Monday, January 14, 2013

Free Access to Online Academic Materials and Social Justice

Aaron Swartz is too idealistic to survive in the current structures.  Some may label his downloading activities as stealing, but if one examines his motivation, integrity, and behaviors, one will find him a young talented dreamer who has seen the power of knowledge and the Internet, and whose thoughts and dreams are far beyond his times.  Aaron is among those who would like to challenge the limits imposed by the systems.  He chose death probably because he has found this world was not for him.


Quotes:


Sir Tim Berners-Lee - the British inventor of the world wide web
"Aaron dead. World wanderers, we have lost a wise elder. Hackers for right, we are one down. Parents all, we have lost a child. Let us weep."
Peter Eckersley, Electronic Frontier Foundation, non-profit digital rights group
"Aaron did more than almost anyone to make the Internet a thriving ecosystem for open knowledge, and to keep it that way.  While his methods were provocative, the goal that Aaron died fighting for - freeing the publicly-funded scientific literature from a publishing system that makes it inaccessible to most of those who paid for it - is one that we should all support.
Moreover, the situation Aaron found himself in highlights the injustice of US computer crime laws, and particularly their punishment regimes."
Larence Lessig, Harvard Law professor and ex-mentor
"Here is where we need a better sense of justice, and shame.

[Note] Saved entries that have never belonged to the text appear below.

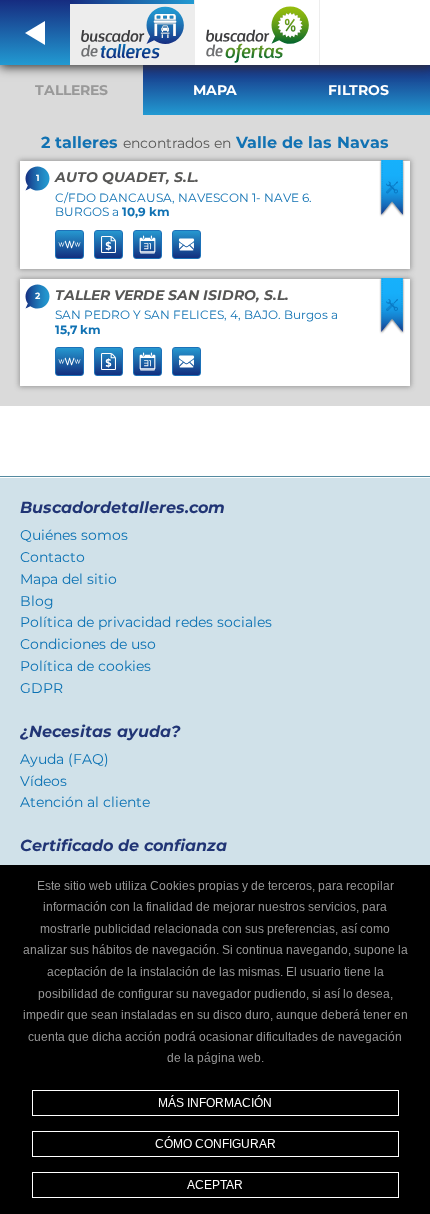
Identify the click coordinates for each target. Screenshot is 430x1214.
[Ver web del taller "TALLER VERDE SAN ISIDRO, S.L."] (69, 361)
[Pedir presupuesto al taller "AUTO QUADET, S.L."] (108, 244)
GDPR (41, 688)
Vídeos (43, 781)
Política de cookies (85, 666)
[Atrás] (35, 32)
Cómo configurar (215, 1144)
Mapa (215, 90)
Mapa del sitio (68, 579)
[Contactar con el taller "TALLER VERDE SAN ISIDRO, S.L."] (186, 361)
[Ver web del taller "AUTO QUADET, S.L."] (69, 244)
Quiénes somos (74, 535)
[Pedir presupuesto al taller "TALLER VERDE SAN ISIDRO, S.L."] (108, 361)
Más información (215, 1103)
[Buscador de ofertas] (257, 32)
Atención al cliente (85, 802)
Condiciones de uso (88, 644)
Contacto (52, 557)
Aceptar (215, 1185)
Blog (37, 601)
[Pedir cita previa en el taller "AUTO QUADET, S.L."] (147, 244)
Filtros (358, 90)
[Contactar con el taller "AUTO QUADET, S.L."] (186, 244)
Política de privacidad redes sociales (146, 622)
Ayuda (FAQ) (64, 759)
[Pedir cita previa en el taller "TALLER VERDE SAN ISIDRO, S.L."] (147, 361)
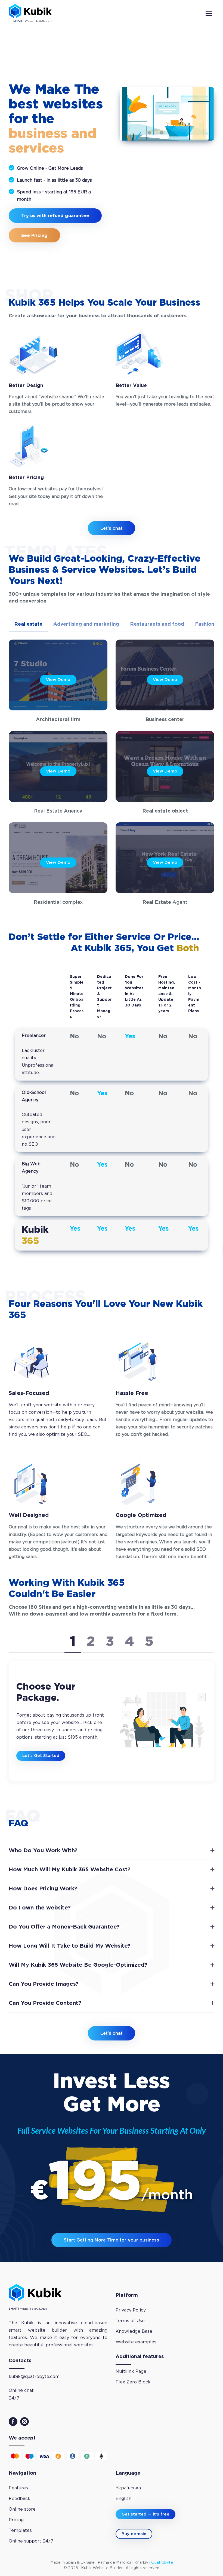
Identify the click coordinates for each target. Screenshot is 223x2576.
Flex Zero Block (133, 2382)
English (123, 2498)
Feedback (19, 2498)
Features (18, 2487)
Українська (128, 2487)
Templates (20, 2530)
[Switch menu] (208, 13)
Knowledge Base (134, 2331)
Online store (22, 2509)
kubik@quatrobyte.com (34, 2376)
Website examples (136, 2341)
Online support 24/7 (31, 2541)
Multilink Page (131, 2371)
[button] (28, 623)
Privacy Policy (131, 2310)
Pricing (16, 2519)
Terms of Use (130, 2320)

For the outrageousness in this story is not just Aaron. It is also the absurdity of the prosecutor's behaviour.
From the beginning, the government worked as hard as it could to characterise what Aaron did in the most extreme and absurd way. The "property" Aaron had "stolen," we were told, was worth "millions of dollars"- with the hint, and then the suggestion, that his aim must have been to profit from his crime.
But anyone who says that there is money to be made in a stash of ACADEMIC ARTICLES is either an idiot or a liar. It was clear what this was not, yet our government continued to push as if it had caught the 9/11 terrorists red-handed.